Dans l’Aura paysanne de mai 2018, qui fait un travail remarquable par ailleurs, une page entière a été consacrée aux préparations biodynamiques. Nous, paysan·nes du réseau ça nous questionne.
D’abord, certain·es d’entre nous ont patiemment lu Le cours aux agriculteurs, de Rudolf Steiner3, ainsi que d’autres de ses ouvrages. L’ensemble est une sorte de grande poésie astrologico-cosmique, assez incompréhensible, émaillée de nombreux passages sur la race (blanche) comme moteur de la civilisation et sur la domination de la Culture allemande. Les conseils qu’il donne en agriculture ne sont pas basés sur des expériences, mais sur ce qu’il appelle ses « intuitions ». Celles-ci naissent dans un cadre spirituel bien précis, appelé l’Anthroposophie, qui postule entre autres choses un monde divin, des esprits supérieurs qui guident, un karma, des mondes perdus comme l’Atlantide, des archanges et des maladies qui sont des messages venus d’un autre monde… Si vous en doutez, ce qui est légitime, n’hésitez pas à vous pencher sur son œuvre.
Rares sont les scientifiques qui ont le temps d’aller vérifier des choses qui sont avancées par d’autres sans éléments, en vertu de la loi de Brandolini : « la quantité d’énergie nécessaire pour réfuter des idioties est supérieure d’un ordre de grandeur à celle nécessaire pour les produire ».
Pourquoi alors les usagèr·es de la biodynamie, qui sont des gens scrupuleux, soucieux de la nature, et qui ne sont pas plus bêtes que les autres, valident-il·elles leur pratique comme efficace ? Pour des raisons qui n’épargnent aucun·e d’entre nous ! En voici deux : notre cerveau aime bien justifier ses choix, quitte à enlever les faits qui vont à l’encontre de ce que l’on pense ; et sans culture de contrôle pour pouvoir comparer, on ne peut rien conclure de clair. Quand on fait gaffe à ces biais, et qu’on regarde les résultats d’une « revue de littérature » sur la question (comme par exemple dans Linda Chalker-Scott, The Science Behind Biodynamic Preparations : A Literature Review, HortTechnology 23(6):814–819 · December 2013, ici), la biodynamie, c’est de l’agriculture paysanne bio, enrobée de sorcellerie et de magie aussi inutiles qu’inefficaces.
Considérant le soin que les biodynamistes apportent à leurs culture, il est possible, même prévisible que leurs cultures soient en moyenne mieux tenues que celles des autres, et c’est tout à leur honneur ; mais est-ce la bouse de corne qui en est la cause ? Ou une intolérance plus radicale aux intrants industriels ? Pour l’instant, si bénéfices il y a, il est probable que ce soit à l’attention accrue au sol et le soin apporté aux cultures, qui eux ont des effets démontrés, qu’on les doive.
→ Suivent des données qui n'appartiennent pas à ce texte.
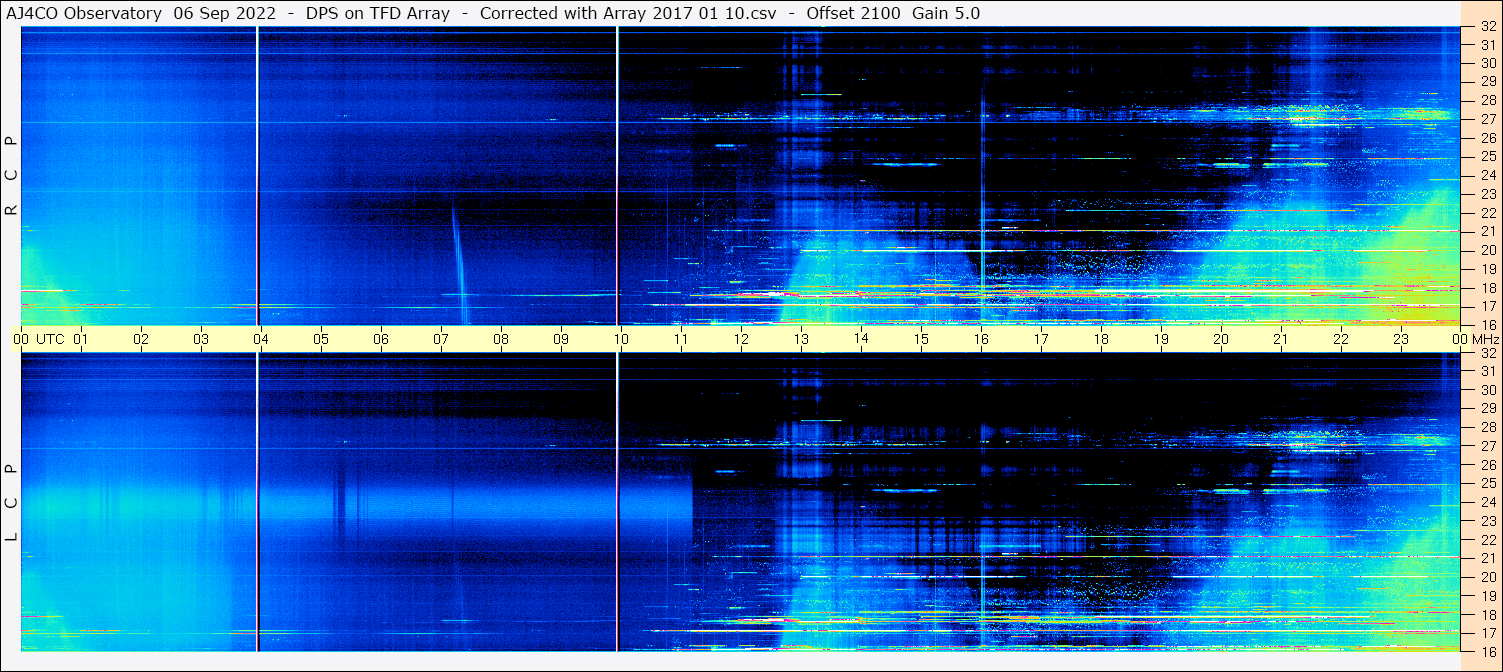Click the AJ4CO Observatory title text
The image size is (1503, 672).
click(x=84, y=13)
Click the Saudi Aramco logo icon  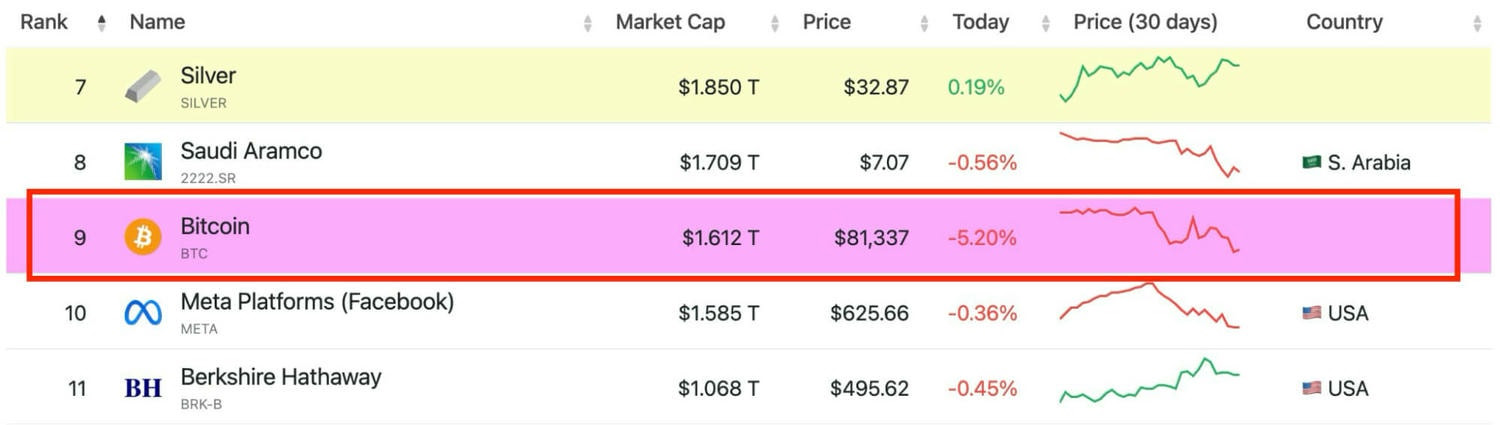tap(143, 162)
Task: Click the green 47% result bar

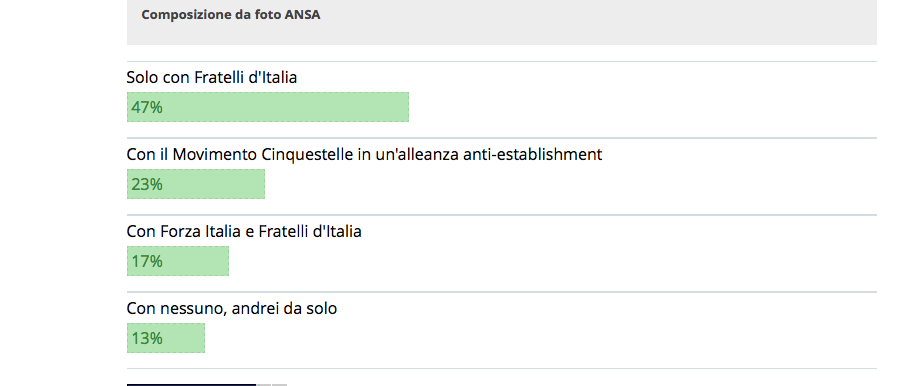Action: click(x=268, y=107)
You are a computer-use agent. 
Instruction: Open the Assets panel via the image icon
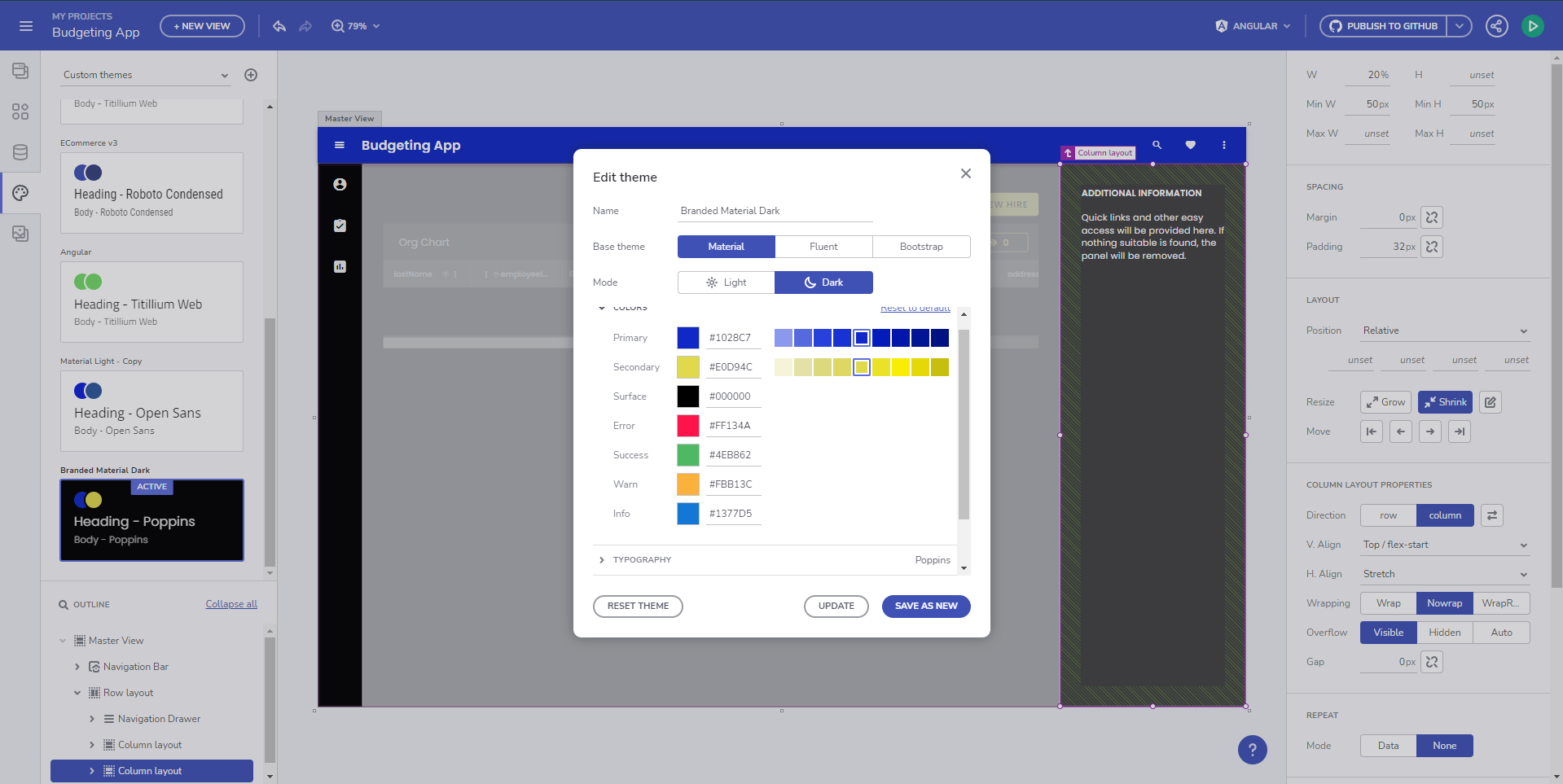coord(20,234)
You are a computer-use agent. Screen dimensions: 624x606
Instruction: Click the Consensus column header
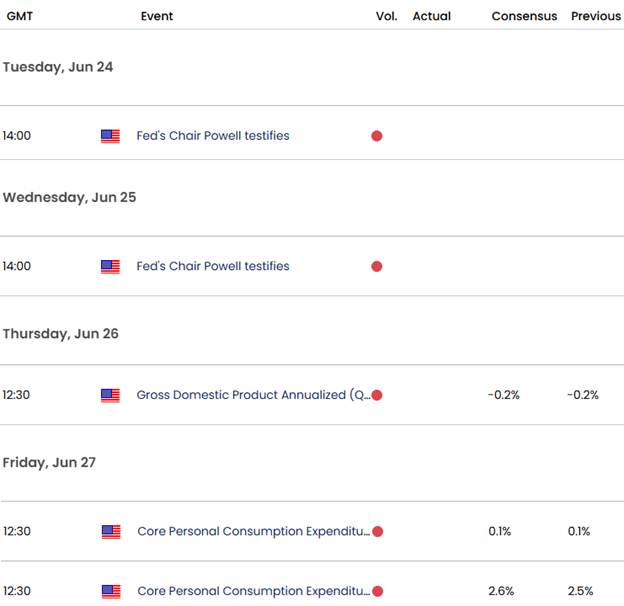pos(524,16)
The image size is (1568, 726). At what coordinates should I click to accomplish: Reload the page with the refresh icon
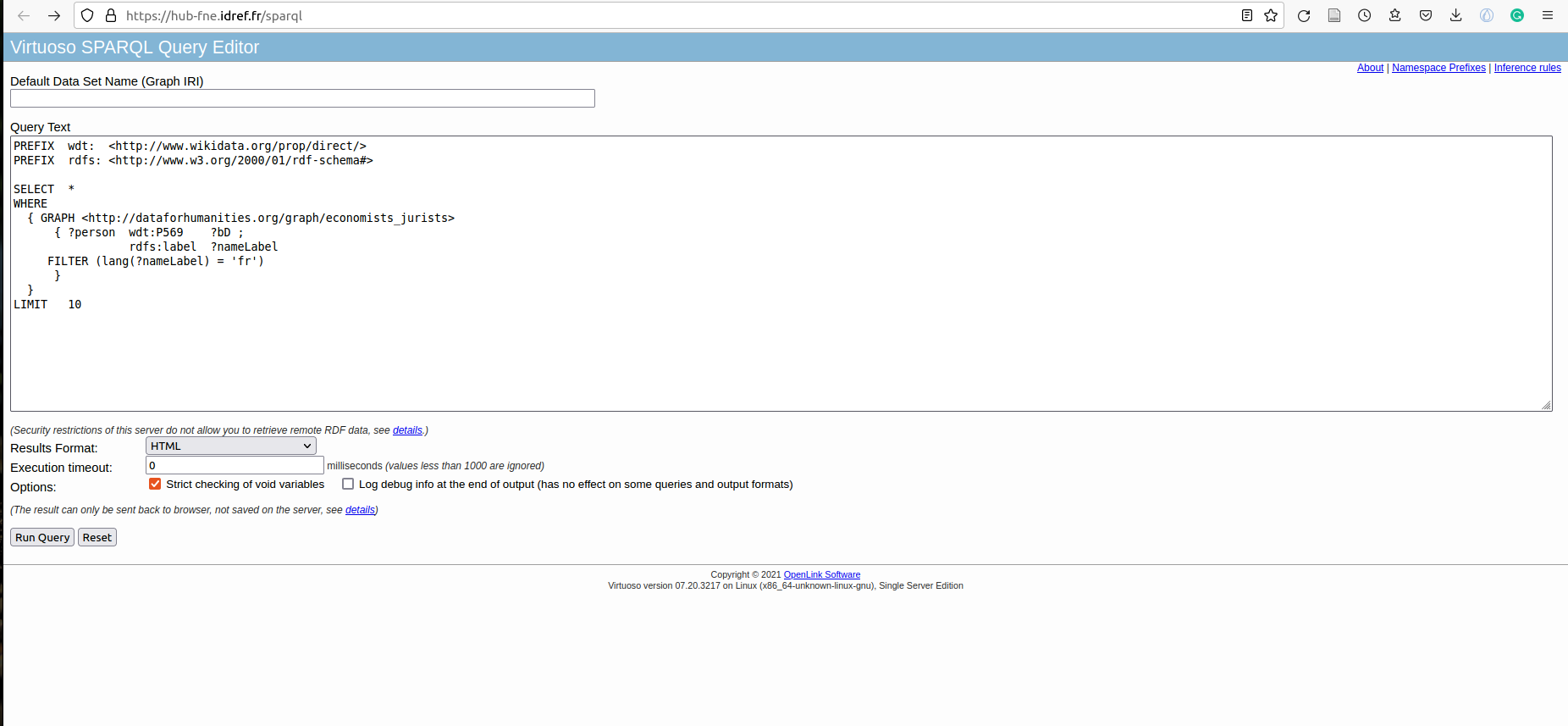tap(1304, 15)
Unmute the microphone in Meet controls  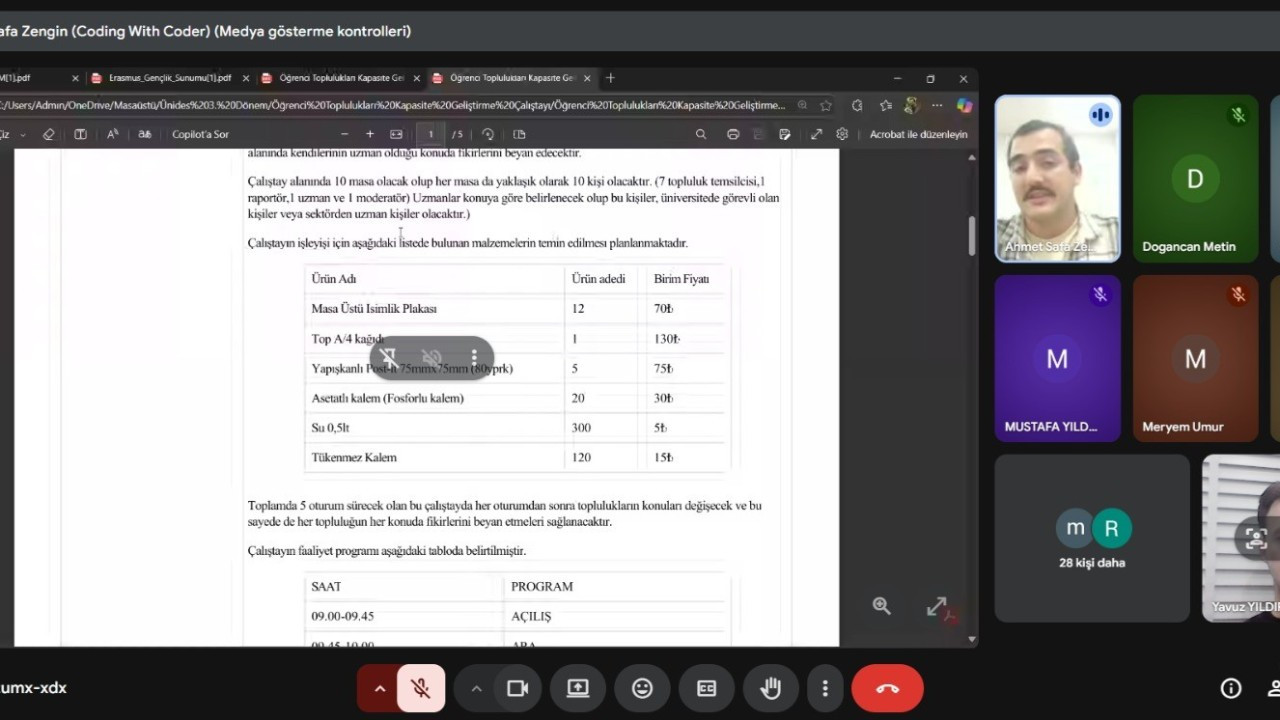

Alors misons pour l’instant sur l’attention accrue à la qualité du sol, sans s’embêter avec la bouse, sauf bien entendu si ça nous fait plaisir. Mais ce plaisir a un prix : en faisant passer pour des techniques valables les cycles lunaires et les préparations mystiques de corne, combien de paysan·nes y passeront une énergie déjà bien entamée ? Combien d’installations se mettront lentement en péril à attendre « un jour racine en période de lune », soi-disant optimal selon la formatrice interviewée ? Comment savoir (et non pas croire) que c’est vraiment un jour optimal ? Comment sait-on que la préparation de silice de corne, comme écrit dans l’article, « renforce la lumière solaire » (?) et « permet une meilleure (?) relation avec la périphérie cosmique (?), avec le cosmos tout entier (?) ». Devons-nous aussi mettre (sans plus ni moins de preuve) une toge, faire le tour du jardin à cloche-pied, prier vers la Mecque, et couper nos légumes avec une serpette d’or, si telle était la recommandation d’une formatrice en serpette d’or dans le journal ? Serait-on au catéchisme, obligé·es d’absorber une religion ? Nous pensons que non. Nous sommes en droit d’attendre des faits et des preuves pour chaque technique que l’on nous propose, et en devoir d’en produire, quand ça nous est possible.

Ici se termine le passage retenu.